Now, suppose a stupid optimization algorithm. Its state (the present best-so-far solution) is x. In each step, the algorithm can generate one of 2 candidate points x-1 and x+1. Which one? That is decided randomly. If one of these points is better, the algorithm accepts it as its current BSF. And iterates over and over until both of the two candidate solutions are worse than the current BSF.
Is this algorithm stochastic? Yes if we agree on the previous definition of what _stochastic_ means. Is this algorithm local? In my opinion yes, even it is stochastic. So here you have an example of stochastic local search.
The implication "stochastic -> global search" is IMHO not right. The neighborhood is finite here (or in better words, the neighborhood does not cover the whole search space) and thus it cannot perform global search.
Hmmm, it seems we have developed pretty philosophycal dialog here... :-) But I like it!
Regards, Petr
I have discussed a lot these issue with one of my colleague, and it appears that he have a point of vue similar to you. We end by consulting the books "Local Search in Combinatorial Optimization", by Aarts and Lenstra, and "Constraint-based Local Search", by Van Hentenryck and Michel.
It appears that, unlike in my own "culture", a local search is defined by the fact that it use a neighbourhood, and performs choices iteratively in this structure.
In my own field, thats what one may call "descent" algorithms, by opposition to "population" ones. What differ between a local and a global search in this domain, is the fact that a local search seek a local optimum, and will stop if it cannot improve the solution using its neighbourhood. On the contrary, a global search will try to find the global optimum, avoiding local ones, with more "smart" strategies.
With the first definition, almost every approximation algorithms are local search, with the second, most of them are global ones.
I think the difference is just a matter of agreeing on definition. Considering the first one, I agree with you on most points.
Concerning your definition of stochastic, I must disagree. IMHO, an algorithm that run differently each times it is ran is probabilistic. If it is iterative and that the probabilistic processes varies according to the iterations (i.e. the preceding state), then it is stochastic. Thus because the stochastic term have a temporal meaning that probabilistic or random may not have.

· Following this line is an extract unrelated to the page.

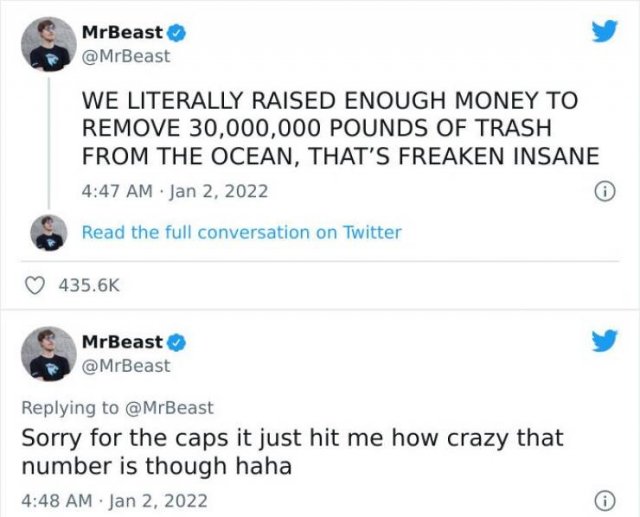Open the 4:48 AM · Jan 2, 2022 timestamp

Anyway, considering the first definition (insisting on the neighbourhood) I then agree with you, a local search may be stochastic.
What bother me with this one is that it does cover too much algorithms to be usefull. Indeed, what are global search then? Enumeration methods? You say that a finite neighbourhood cannot be used to performs global search, why? Aarts and Lenstra distringuishes local search from constructive algorithms, but I wonder how this articulates when considering Ant Colony Optimization... which may be considered as a constructive local search!
One of the advantage I see with the definition I used to employ is that it does not gather most of the methods in one single category. Moreover, I find it more simple: local search = local optimum, descent algorithms = neighbourhood based. Here, you can perform a global search with a finite neighbourhood: you just need to have a quasi-ergodic one.
It ends as a matter of definition and to be franck, consulting the litterature, it seems that you are right, most people seems to use the first definition. I think I need to find who put the less used one in my mind :-)